▶ **Written problem 1**
Find every line in the entries below that contains the word "Open", treating uppercase and lowercase as different, and copy each such line.

▶ **Provided passage**
Password Encoders in Spring Security

Learn how PasswordEncoder interface, one of the core interfaces in Spring security, helps to manage passwords in an application. Also, learn the PasswordEncoder contract, inbuilt implementations and how to customize its functionality.

1. PasswordEncoder in Spring Security Architecture

The below-given picture shows the main actors in the Spring Security architecture and the relationships among them. This architecture is the core concept of implementing authentication with Spring Security.

As shown in the image, AuthenticationProvider uses PasswordEncoder along with UserDetailsService to authenticate the user in the application. The primary purpose of PasswordEncoder is to match the user-supplied password with the password stored in UserDetails object stored in the SecurityContext.

It is important to understand that PasswordEncoder perform a one-way transformation of a password to allow it to be stored securely. We cannot decode an encoded previously encoded password using the PasswordEncoder interface.

The PasswordEncoder interface provides the following important methods:

• String encode(rawPassword) : encodes the rawPassword supplied by the user.
• boolean matches(rawPassword, encodedPassword) : verifies that the encodedPassword obtained from storage matches the user submitted rawPassword after it too is encoded. The stored encodedPassword itself is never decoded.

java.lang.String  encode(java.lang.CharSequence rawPassword)
boolean matches(java.lang.CharSequence rawPassword, java.lang.String encodedPassword)

2. Inbuilt Implementations of PasswordEncoder

We can find the complete list of supported encoders in spring security in the PasswordEncoderFactories class. If one of these matches our requirement, we don’t need to rewrite it.

• noop – NoOpPasswordEncoder : doesn’t encode the password but keeps it in cleartext. It can be used for unit testing only.
• sha256 – StandardPasswordEncoder uses SHA-256 to hash the password that is not strong enough anymore. Its deprecated now.
• scrypt – SCryptPasswordEncoder : uses a scrypt hashing function to encode the password.
• bcrypt – BCryptPasswordEncoder : uses a bcrypt hashing function to encode the password.
• ldap – LdapShaPasswordEncoder : legacy purposes only and is not considered secure. It supports LDAP SHA and SSHA (salted-SHA) encodings.
• pbkdf2 – Pbkdf2PasswordEncoder : uses PBKDF2 invoked on the concatenated bytes of the salt, secret and password. The default is based upon aiming for .5 seconds to validate the password when this class was added. Users should tune password verification to their own systems.
• argon2 – Argon2PasswordEncoder : uses the Argon2 hashing function. It can accept the length of the salt, length of generated hash, a CPU cost parameter, a memory cost parameter and a parallelization parameter.
• MD4 – Md4PasswordEncoder : is deprecated for not being secured.
• MD5, SHA-1, SHA-256 – MessageDigestPasswordEncoder : is deprecated because digest-based password encoding is not considered secure.

Out of above given classes, using BCryptPasswordEncoder, Pbkdf2PasswordEncoder, or SCryptPasswordEncoder is recommended. The best way to implement password matching is through DelegatingPasswordEncoder which supports password upgrades.

▶ **Available data**
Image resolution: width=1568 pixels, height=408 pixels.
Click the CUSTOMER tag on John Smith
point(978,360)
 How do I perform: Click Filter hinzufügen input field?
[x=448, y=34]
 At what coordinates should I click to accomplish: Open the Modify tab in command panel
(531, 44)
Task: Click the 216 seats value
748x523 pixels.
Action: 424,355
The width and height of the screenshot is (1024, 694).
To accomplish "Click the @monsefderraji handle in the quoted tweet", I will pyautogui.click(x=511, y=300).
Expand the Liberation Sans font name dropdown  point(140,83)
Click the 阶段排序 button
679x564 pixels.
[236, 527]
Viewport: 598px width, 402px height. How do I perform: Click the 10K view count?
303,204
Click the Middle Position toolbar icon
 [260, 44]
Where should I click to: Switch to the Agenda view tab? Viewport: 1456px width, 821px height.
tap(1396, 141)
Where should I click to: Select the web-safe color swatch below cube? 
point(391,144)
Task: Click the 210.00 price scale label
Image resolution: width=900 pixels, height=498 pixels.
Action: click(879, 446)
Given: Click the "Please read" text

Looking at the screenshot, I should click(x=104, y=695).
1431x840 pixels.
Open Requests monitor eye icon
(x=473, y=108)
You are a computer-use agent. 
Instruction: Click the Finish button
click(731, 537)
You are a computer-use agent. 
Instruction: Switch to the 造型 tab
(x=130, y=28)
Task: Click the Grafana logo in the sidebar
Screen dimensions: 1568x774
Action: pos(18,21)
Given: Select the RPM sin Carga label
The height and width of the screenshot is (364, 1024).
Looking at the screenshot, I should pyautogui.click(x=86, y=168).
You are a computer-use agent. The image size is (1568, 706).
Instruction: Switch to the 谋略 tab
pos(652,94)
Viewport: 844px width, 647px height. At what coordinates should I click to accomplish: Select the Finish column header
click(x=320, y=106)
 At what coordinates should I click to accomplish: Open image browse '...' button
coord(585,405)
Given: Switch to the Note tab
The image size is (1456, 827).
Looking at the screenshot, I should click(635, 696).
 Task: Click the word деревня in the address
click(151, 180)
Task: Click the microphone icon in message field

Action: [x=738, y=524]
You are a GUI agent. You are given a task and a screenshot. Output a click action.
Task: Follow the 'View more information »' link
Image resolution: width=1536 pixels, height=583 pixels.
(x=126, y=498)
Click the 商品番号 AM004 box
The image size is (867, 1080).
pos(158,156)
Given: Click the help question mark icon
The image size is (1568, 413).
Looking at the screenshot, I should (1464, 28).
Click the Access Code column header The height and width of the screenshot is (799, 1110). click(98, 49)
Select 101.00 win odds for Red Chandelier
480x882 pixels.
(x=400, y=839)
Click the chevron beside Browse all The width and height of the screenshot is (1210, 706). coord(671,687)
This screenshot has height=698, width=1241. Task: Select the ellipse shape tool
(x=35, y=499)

▶ **Written problem 2**
Copy the part of the text on password encoders in Spring Security above, starting at "Password Encoders in" and ending at "with Spring Security.".

▶ **Finished answer 1**
 At what coordinates should I click to accomplish: Open the Modify tab in command panel
Open Requests monitor eye icon
 At what coordinates should I click to accomplish: Open image browse '...' button

▶ **Finished answer 2**
Password Encoders in Spring Security

Learn how PasswordEncoder interface, one of the core interfaces in Spring security, helps to manage passwords in an application. Also, learn the PasswordEncoder contract, inbuilt implementations and how to customize its functionality.

1. PasswordEncoder in Spring Security Architecture

The below-given picture shows the main actors in the Spring Security architecture and the relationships among them. This architecture is the core concept of implementing authentication with Spring Security.